Dalam Pasal 49 Ayat 1 Undang Undang Nomor 41 Tahun 2004 tentang Wakaf, BWI mempunyai tugas dan wewenang sebagai berikut, melakukan pembinaan terhadap nazhir dalam mengelola dan mengembangkan harta benda wakaf. Kedua, melakukan pengelolaan dan pengembangan harta benda wakaf berskala nasional dan internasional.
Ketiga, memberikan persetujuan dan atau izin atas perubahan peruntukan dan status harta benda wakaf. Keempat, memberhentikan dan mengganti nazhir. Kelima, memberikan persetujuan atas penukaran harta benda wakaf. Keenam, memberikan saran dan pertimbangan kepada pemerintah dalam penyusunan kebijakan di bidang perwakafan.

Dalam wakaf atau endowment fund ini ada empat hal utama. Pertama, wakif atau pendonor, siapapun bisa menjadi wakif termasuk non Muslim. Kedua, nazhir merupakan pengelola dana wakaf atau manajer investasi. Ketiga, sesuatu yang diwakafkan, bisa berupa uang, saham, benda bergerak dan tidak bergerak dan sebagainya. Keempat adalah penerima manfaat dari wakaf.

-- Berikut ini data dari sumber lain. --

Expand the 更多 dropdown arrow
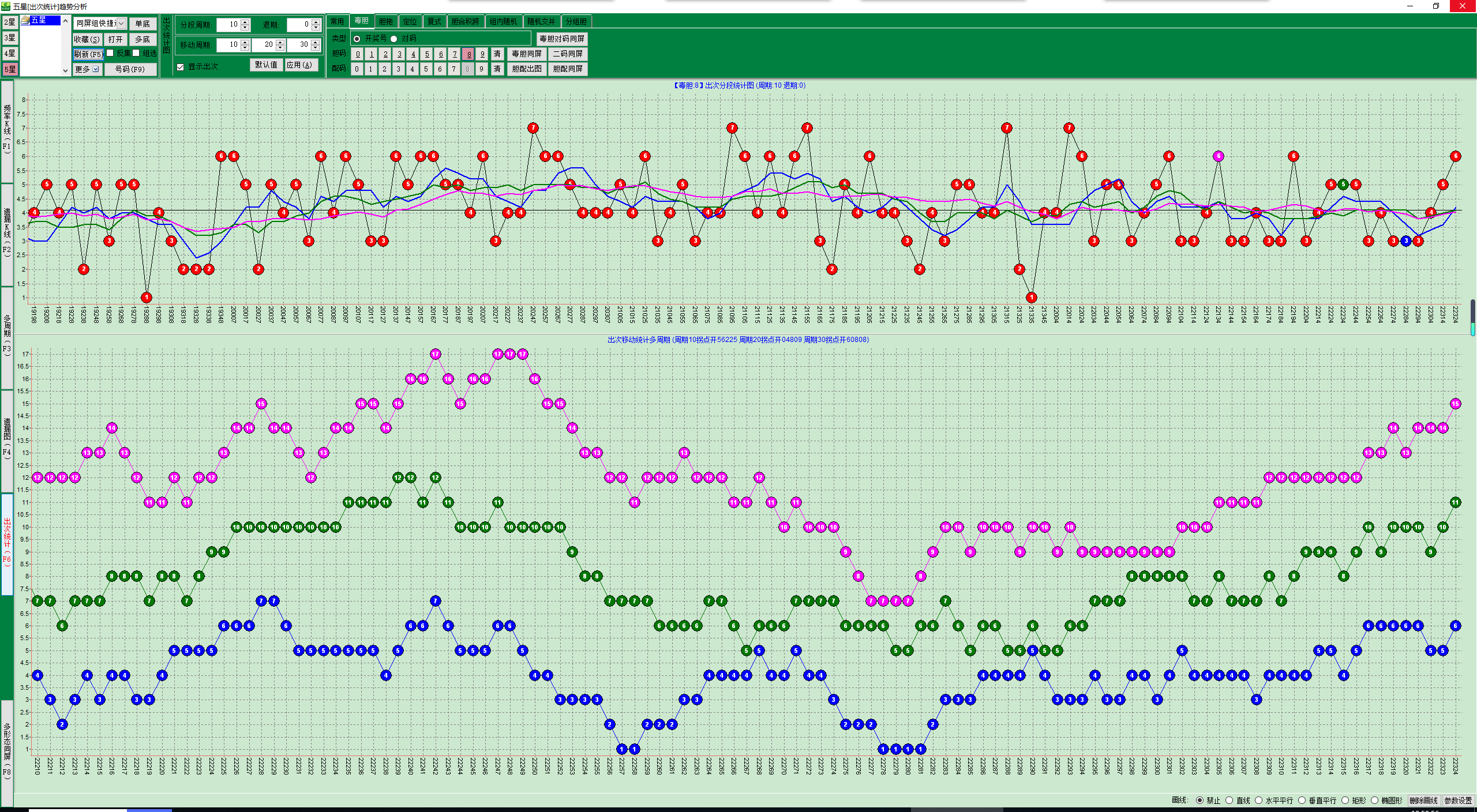 pyautogui.click(x=96, y=69)
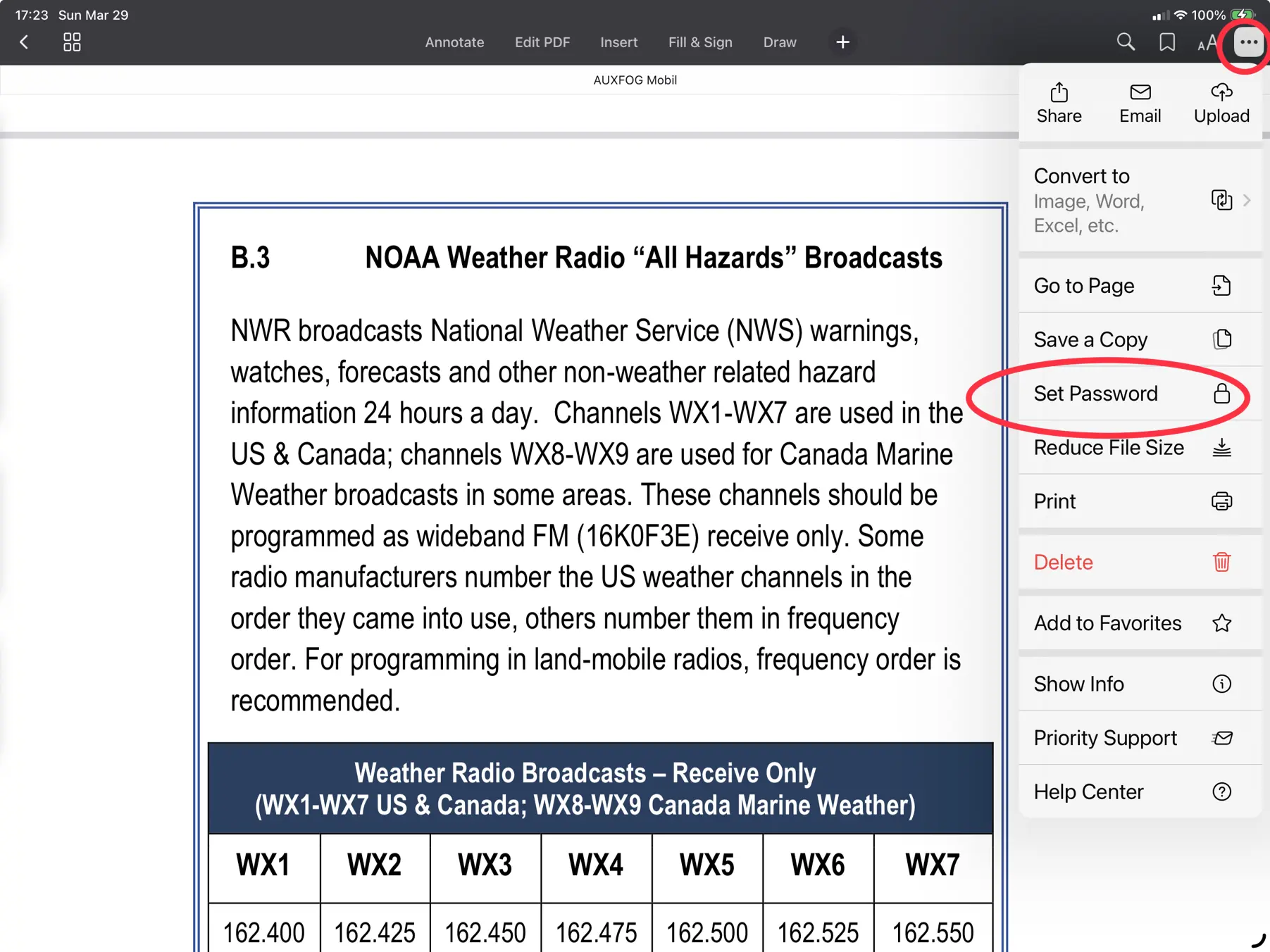Switch to the Annotate tab
1270x952 pixels.
pyautogui.click(x=454, y=42)
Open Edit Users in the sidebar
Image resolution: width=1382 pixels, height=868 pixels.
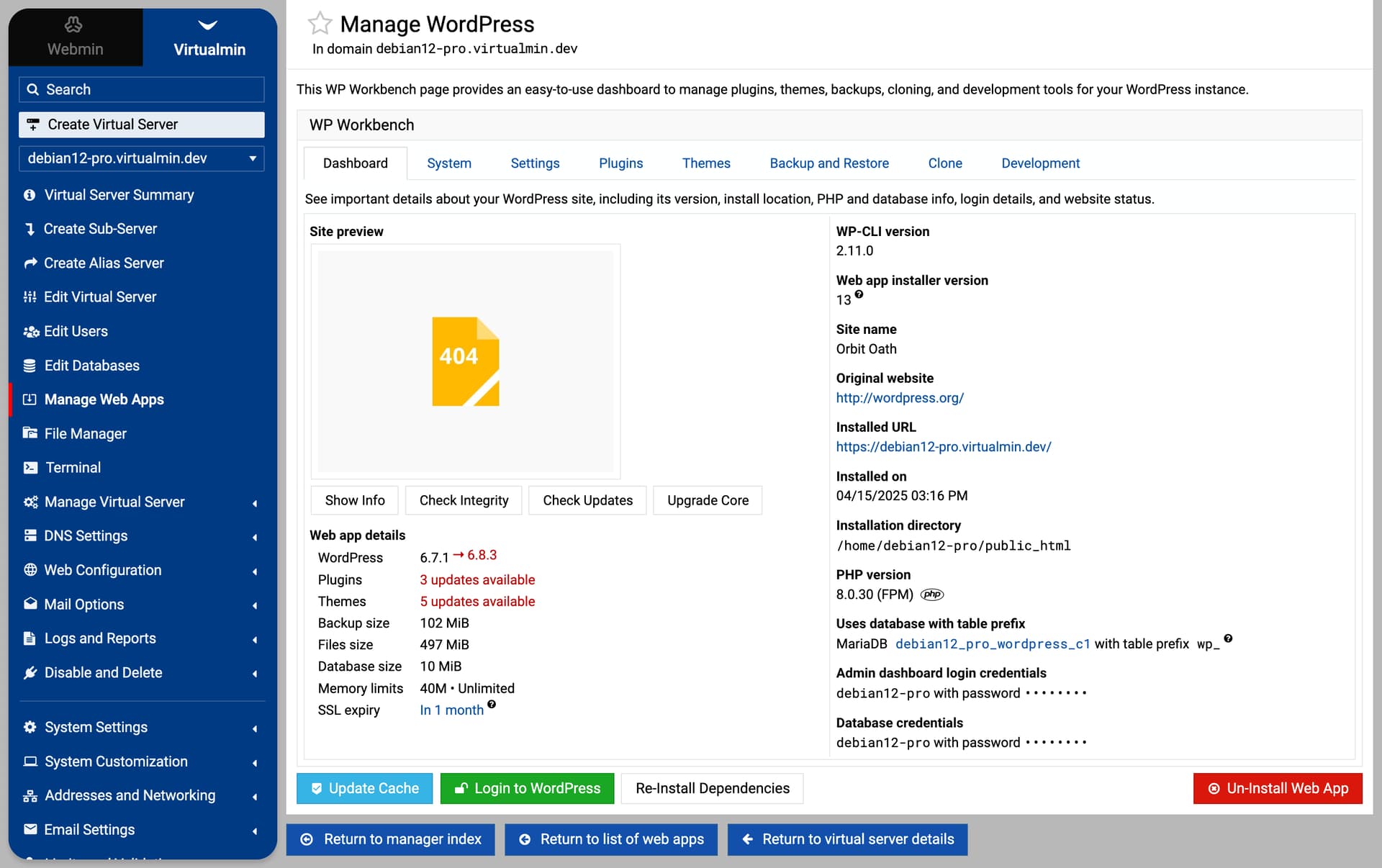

Nilai Komersial dan Sosial
Imam berpandangan bahwa dalam wakaf ada nilai komersial dan sosial. Tak boleh wakaf itu hanya bersifat sosial semata. Dalam wakaf, modal atau kapital (dana wakaf) dikelola untuk produktif dan hasilnya diberikan kepada masyarakat. Berbeda dengan zakat dan infaq yang langsung diberikan semuanya karena mesti habis segera. Berdasarkan undang-undang, pengelola dana wakaf bisa diberikan 10 persen dari hasil pengelolaan dana wakaf dan bukan dari modal atau kapital.
“Kebahagiaan itu adalah ketika kita melakukan hal-hal yang baik dan hidup yang baik. Di atas itu, saat kita membuat hidup kita jadi berarti atau meaningful. Wakaf ini adalah bagian dari meaningful life karena kita memberikan manfaat kepada sesama baik secara sosial maupun komersial,” ujar ayah dari delapan anak tersebut.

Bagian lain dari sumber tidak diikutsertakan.